A survey of 200 senior executives from across the hospitality industry found that one in six jobs currently lies vacant, and 96 per cent of business leaders were seeing staffing shortages for some roles.
The CGA business confidence survey, conducted with technology specialists Fourth, showed the shortfall was prompting bosses to step up efforts to attract and retain workers.
Around 76 per cent of respondents said they had offered better pay to keep staff, while 75 per cent had stepped up levels of communication with employees in an attempt to improve retention.
Meanwhile, 18 per cent of leaders surveyed said they felt confident about their recruitment and retention over the next 12 months – a fall from 67 per cent three months ago.
Karl Chessell, CGA’s director of hospitality operators and food, said: “These figures illustrate the full scale of hospitality’s recruitment and retention crisis.
“Thousands of businesses are now critically short of staff, while many of those who have sufficient labour face a fight to keep hold of it. Gaps at front and back of house and fast-rising wage costs threaten to derail the industry’s recovery, and sustained, targeted government support is now urgently needed.”

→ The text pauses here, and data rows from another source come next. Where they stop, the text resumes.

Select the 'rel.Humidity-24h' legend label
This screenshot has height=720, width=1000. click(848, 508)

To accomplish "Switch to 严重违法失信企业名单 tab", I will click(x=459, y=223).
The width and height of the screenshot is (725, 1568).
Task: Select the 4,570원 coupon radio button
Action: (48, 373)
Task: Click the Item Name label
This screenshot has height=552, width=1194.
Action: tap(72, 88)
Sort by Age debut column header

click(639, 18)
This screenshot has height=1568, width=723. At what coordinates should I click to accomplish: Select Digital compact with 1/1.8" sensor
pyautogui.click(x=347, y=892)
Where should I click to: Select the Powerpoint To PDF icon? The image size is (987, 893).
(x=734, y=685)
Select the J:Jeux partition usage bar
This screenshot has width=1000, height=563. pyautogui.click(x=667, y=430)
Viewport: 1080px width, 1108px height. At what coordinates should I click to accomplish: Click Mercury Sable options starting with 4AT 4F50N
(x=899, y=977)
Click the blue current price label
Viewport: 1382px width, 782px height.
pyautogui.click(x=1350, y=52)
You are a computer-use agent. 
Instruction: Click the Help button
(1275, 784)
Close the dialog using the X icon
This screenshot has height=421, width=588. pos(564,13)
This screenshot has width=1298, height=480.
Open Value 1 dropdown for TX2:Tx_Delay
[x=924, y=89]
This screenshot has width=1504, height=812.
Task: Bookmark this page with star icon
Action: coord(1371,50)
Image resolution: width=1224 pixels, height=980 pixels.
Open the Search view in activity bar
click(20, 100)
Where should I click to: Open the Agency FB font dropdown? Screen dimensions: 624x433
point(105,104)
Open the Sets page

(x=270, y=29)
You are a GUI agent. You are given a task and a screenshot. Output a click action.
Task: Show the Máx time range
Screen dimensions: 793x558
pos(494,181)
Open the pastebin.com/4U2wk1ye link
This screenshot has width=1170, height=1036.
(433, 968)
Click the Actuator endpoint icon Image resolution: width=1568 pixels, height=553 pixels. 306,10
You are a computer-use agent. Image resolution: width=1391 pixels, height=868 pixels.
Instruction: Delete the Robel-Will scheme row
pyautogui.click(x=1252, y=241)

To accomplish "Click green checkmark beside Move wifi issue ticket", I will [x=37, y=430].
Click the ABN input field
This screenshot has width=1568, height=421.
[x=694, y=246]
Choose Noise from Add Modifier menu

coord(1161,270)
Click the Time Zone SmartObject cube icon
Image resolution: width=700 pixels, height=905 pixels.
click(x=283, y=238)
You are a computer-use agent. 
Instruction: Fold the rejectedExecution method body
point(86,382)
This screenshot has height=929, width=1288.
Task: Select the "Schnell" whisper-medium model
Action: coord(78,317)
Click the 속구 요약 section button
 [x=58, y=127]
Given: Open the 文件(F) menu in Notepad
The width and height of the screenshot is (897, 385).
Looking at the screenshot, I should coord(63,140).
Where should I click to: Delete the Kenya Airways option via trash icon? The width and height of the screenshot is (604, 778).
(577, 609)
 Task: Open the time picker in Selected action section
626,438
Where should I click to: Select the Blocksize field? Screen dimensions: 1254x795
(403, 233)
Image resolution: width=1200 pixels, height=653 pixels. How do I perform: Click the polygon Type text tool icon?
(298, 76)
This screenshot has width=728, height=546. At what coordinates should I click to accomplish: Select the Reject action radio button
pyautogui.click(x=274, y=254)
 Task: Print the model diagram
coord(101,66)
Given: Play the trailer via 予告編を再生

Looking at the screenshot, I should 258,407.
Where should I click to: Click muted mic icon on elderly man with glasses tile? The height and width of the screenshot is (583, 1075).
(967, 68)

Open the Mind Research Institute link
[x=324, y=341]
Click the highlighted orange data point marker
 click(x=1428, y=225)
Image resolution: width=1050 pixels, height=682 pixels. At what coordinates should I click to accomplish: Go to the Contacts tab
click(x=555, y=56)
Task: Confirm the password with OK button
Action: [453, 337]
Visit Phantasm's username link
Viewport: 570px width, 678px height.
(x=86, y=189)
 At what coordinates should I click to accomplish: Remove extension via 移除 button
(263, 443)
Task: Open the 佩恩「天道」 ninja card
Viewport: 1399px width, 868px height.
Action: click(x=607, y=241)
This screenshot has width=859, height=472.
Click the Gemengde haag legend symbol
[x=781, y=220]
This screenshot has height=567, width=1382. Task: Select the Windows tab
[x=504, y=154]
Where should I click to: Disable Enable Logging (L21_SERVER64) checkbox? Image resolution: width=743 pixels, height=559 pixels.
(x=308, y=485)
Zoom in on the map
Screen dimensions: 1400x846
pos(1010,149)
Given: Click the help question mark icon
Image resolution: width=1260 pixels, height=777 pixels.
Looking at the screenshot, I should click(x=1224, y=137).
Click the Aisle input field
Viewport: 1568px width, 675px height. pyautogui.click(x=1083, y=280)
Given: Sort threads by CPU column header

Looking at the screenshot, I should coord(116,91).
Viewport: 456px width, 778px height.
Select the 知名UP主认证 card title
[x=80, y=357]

The labour crisis has hit businesses across the hospitality sector, with Pan-Asian chain Wagamama recently revealing difficulty in hiring chefs in a fifth of its restaurants.
Chief executive Thomas Heier said Brexit was having an impact on the number of European workers looking for jobs in the UK.
In its full-year trading update on Friday, pub chain Wetherspoons also said that, despite increasing employee numbers from 39,025 to 42,003, it faced shortages in holiday hot spots.
Kate Nicholls, UKHospitality chief executive, called on the Government to relax immigration rules and urged it to review tax rates for the sector.
“With the right support and conditions, the sector has the potential to be at the forefront of the economic recovery,” she said.
“We urge the Government to implement a long-overdue reform of business rates and a permanently lower rate of VAT for hospitality and tourism to help fragile businesses.”